Monday, May 15, 2006

My Enigmatic Cousin

This is a story about my relationship with my cousin. May be it was destiny that though being kids of real sisters, we were not meant to know each other as well as other siblings do know.In the course of couple of drinks, I came to know what gem of a person, he is. Being an elder brother, I tend to think that all these years might have been pretty tough on him and his even younger sister. Their parents separated when they were not even in their teens, and thus they hardly know how relations actually go sour. Last year our grandmother passed away, and that brought us all together, after so many years. Many years ago, when grandma and grandpa would host a Ganpati pooja of one and a half day we would all meet at least once a year, but since they discontinued this practice there was hardly any reason left. These ganesh poojas would become special because of this young kid, who could go on dancing effortlessly literally for hours together. He was so good at it that we were almost certain that he would make it big in dancing, but destiny had some other plans. With the relationship of his parents on the rocks, his study took the onslaught, and he is still trying to make for the loss. Meanwhile I got busy with my studies and could never even think of them, until last year, when I met my grown up “enigmatic” cousin, we would fondly call him “tinku” when he was a kid.
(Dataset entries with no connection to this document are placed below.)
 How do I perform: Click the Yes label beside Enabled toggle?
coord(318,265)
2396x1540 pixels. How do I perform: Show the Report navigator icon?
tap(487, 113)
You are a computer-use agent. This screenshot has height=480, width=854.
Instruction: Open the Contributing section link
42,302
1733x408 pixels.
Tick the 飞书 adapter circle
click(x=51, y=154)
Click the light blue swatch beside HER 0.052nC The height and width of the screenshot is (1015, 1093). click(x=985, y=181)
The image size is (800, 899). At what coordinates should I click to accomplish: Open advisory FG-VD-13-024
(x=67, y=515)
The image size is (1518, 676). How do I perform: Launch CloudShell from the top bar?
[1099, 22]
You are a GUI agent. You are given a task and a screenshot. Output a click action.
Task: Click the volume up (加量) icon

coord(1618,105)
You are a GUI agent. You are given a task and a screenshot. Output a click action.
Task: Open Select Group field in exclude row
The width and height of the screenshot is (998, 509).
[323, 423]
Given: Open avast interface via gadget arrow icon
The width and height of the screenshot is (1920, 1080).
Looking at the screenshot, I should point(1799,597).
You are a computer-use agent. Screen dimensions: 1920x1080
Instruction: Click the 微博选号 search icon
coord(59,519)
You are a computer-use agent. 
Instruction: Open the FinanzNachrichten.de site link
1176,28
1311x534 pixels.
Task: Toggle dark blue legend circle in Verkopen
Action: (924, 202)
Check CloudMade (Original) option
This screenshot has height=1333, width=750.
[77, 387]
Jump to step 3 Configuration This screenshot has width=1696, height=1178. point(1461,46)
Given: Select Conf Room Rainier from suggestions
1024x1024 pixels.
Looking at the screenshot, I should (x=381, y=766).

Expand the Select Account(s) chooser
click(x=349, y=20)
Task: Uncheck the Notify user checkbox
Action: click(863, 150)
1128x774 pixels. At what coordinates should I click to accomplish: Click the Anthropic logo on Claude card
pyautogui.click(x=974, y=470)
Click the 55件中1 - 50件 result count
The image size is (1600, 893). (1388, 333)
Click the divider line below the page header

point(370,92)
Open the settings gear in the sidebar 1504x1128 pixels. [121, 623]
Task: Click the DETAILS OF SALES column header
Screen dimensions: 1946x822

It’s been a year since grandma has passed away; it was her “varsha shraaddha” on 5th may. We ran for helping in whatever ways we could and the day went by. We were all tired by the night. The next day we both decided to go for a trek at Trimbakeshwar, on the steepest route. We started late and reached there when it was already scorching hot. During this trek we talked over many different issues, cricket, girls, movies, music, alcohol, food and what not. I felt he had a lot to talk about, and knew pretty much than I had expected him to know. I found him quite in tune with the songs; I mean he would sing reasonably well, and also he had a good sense of humor. He also talked about the agony of staying with just one parent and other problems. I really felt sorry for him. In the evening, we had a couple of drinks and the next morning we set out on our respective ways. And now I am pondering over this thought, “why do kids have to suffer when actually there parents are not fit enough to survive the relations?”